■ WHAT YOU SHOULD DO: Could you reproduce the mailing-list reply below about scrub stalls on jewel word for word, in full?

Re: [ceph-users] stalls caused by scrub on jewel

Dan van der Ster <dan@xxxxxxxxxxxxxx> · Tue, 6 Dec 2016 11:09:33 +0100

Hi Sage,

Could you please clarify: do we need to set nodeep-scrub also, or does
this somehow only affect the (shallow) scrub?

(Note that deep scrubs will start when the deep_scrub_interval has
passed, even with noscrub set).

Cheers, Dan

On Tue, Nov 15, 2016 at 11:35 PM, Sage Weil <sweil@xxxxxxxxxx> wrote:
> Hi everyone,
>
> There was a regression in jewel that can trigger long OSD stalls during
> scrub.  How long the stalls are depends on how many objects are in your
> PGs, how fast your storage device is, and what is cached, but in at least
> one case they were long enough that the OSD internal heartbeat check
> failed and it committed suicide (120 seconds).
>
> The workaround for now is to simply
>
>  ceph osd set noscrub
>
> as the bug is only triggered by scrub.  A fix is being tested and will be
> available shortly.

■ PROVIDED DATA:
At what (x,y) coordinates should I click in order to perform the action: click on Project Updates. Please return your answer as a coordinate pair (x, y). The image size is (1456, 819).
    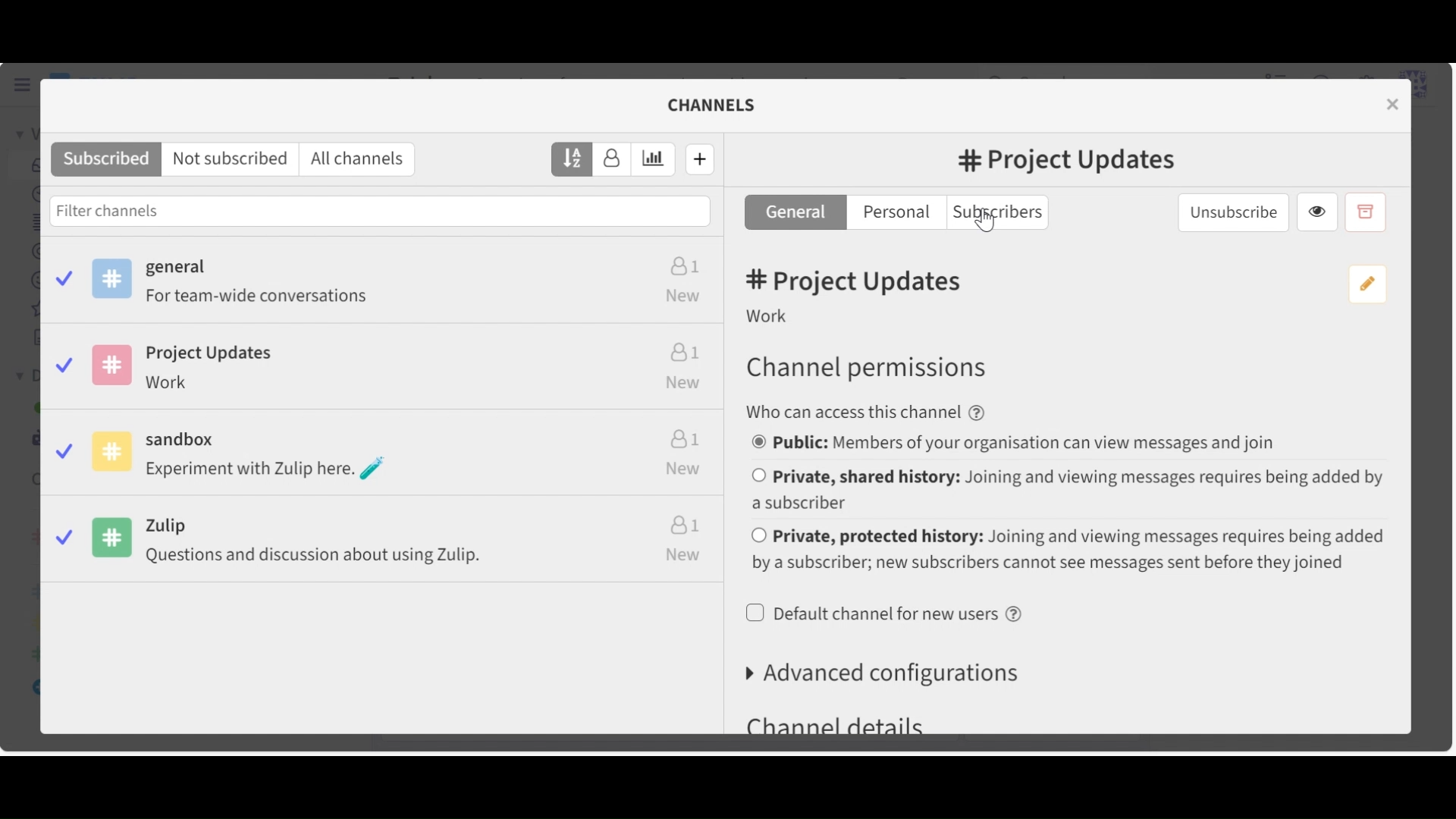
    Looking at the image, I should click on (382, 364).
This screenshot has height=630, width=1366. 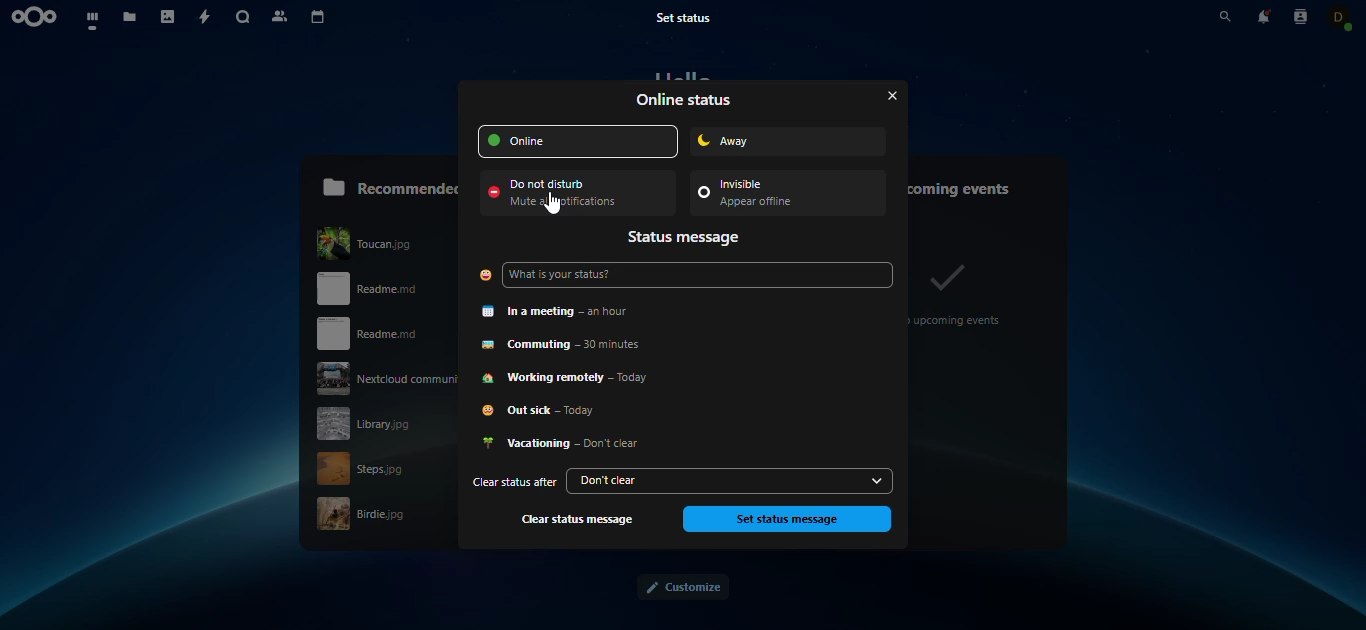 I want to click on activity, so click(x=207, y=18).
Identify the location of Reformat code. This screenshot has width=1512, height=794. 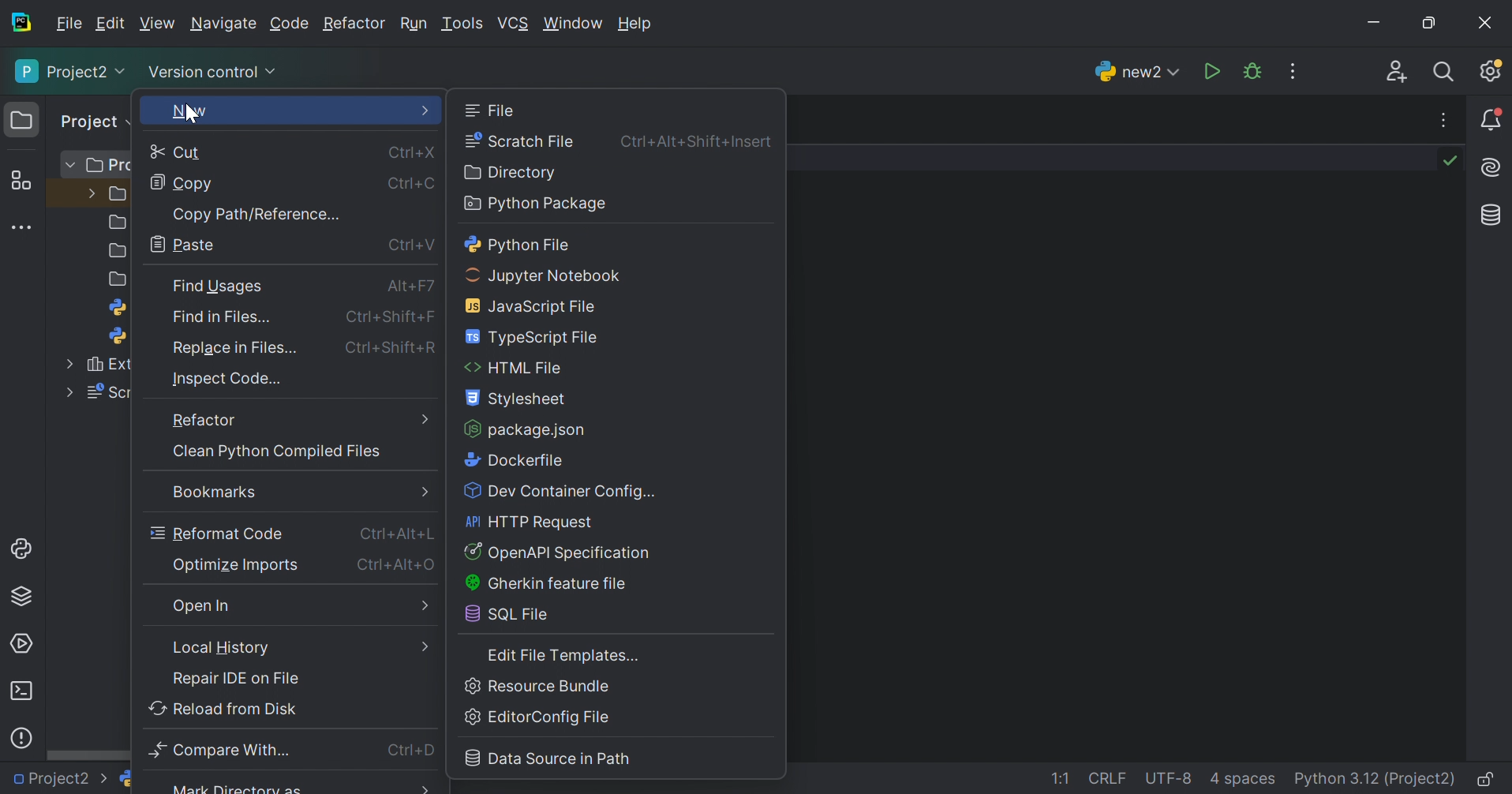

■ OUTPUT:
Re: [ceph-users] stalls caused by scrub on jewel

Dan van der Ster <dan@xxxxxxxxxxxxxx> · Tue, 6 Dec 2016 11:09:33 +0100

Hi Sage,

Could you please clarify: do we need to set nodeep-scrub also, or does
this somehow only affect the (shallow) scrub?

(Note that deep scrubs will start when the deep_scrub_interval has
passed, even with noscrub set).

Cheers, Dan

On Tue, Nov 15, 2016 at 11:35 PM, Sage Weil <sweil@xxxxxxxxxx> wrote:
> Hi everyone,
>
> There was a regression in jewel that can trigger long OSD stalls during
> scrub.  How long the stalls are depends on how many objects are in your
> PGs, how fast your storage device is, and what is cached, but in at least
> one case they were long enough that the OSD internal heartbeat check
> failed and it committed suicide (120 seconds).
>
> The workaround for now is to simply
>
>  ceph osd set noscrub
>
> as the bug is only triggered by scrub.  A fix is being tested and will be
> available shortly.